By 1931, Hammett had written two more novels, both serialized in Black Mask before book publication by Knopf—The Maltese Falcon, introducing Sam Spade, and The Glass Key, about the political fixer Ned Beaumont. The last Op story, “Death and Company,” was published in November 1930. That story marked the end of Hammett’s interest in his fat, laconic detective and the end of his tenure at Black Mask. He had learned how to write fiction in his Op stories, and now his fiction had made him rich. He moved to New York, where he was the toast of the town.
R.L.
CREEPING SIAMESE
Black Mask, March 1926
I
Standing beside the cashier’s desk in the front office of the Continental Detective Agency’s San Francisco branch, I was watching Porter check up my expense account when the man came in. He was a tall man, raw-boned, hard-faced. Grey clothes bagged loosely from his wide shoulders. In the late afternoon sunlight that came through partially drawn blinds, his skin showed the color of new tan shoes.

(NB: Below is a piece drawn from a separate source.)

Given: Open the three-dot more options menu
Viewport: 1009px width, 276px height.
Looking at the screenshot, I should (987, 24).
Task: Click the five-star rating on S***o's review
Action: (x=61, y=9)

He opened the door briskly, and then hesitated, standing in the doorway, holding the door open, turning the knob back and forth with one bony hand. There was no indecision in his face. It was ugly and grim, and its expression was the expression of a man who is remembering something disagreeable.
Tommy Howd, our freckled and snub-nosed office boy, got up from his desk and went to the rail that divided the office.
“Do you—?” Tommy began, and jumped back.
The man had let go the doorknob. He crossed his long arms over his chest, each hand gripping a shoulder. His mouth stretched wide in a yawn that had nothing to do with relaxation. His mouth clicked shut. His lips snarled back from clenched yellow teeth.
“Hell!” he grunted, full of disgust, and pitched down on the floor.
I heaved myself over the rail, stepped across his body, and went out into the corridor.
Four doors away, Agnes Braden, a plump woman of thirty-something who runs a public stenographic establishment, was going into her office.
“Miss Braden!” I called, and she turned, waiting for me to come up. “Did you see the man who just came in our office?”
“Yes.” Curiosity put lights in her green eyes. “A tall man who came up in the elevator with me. Why?”
“Was he alone?”
“Yes. That is, he and I were the only ones who got off at this floor. Why?”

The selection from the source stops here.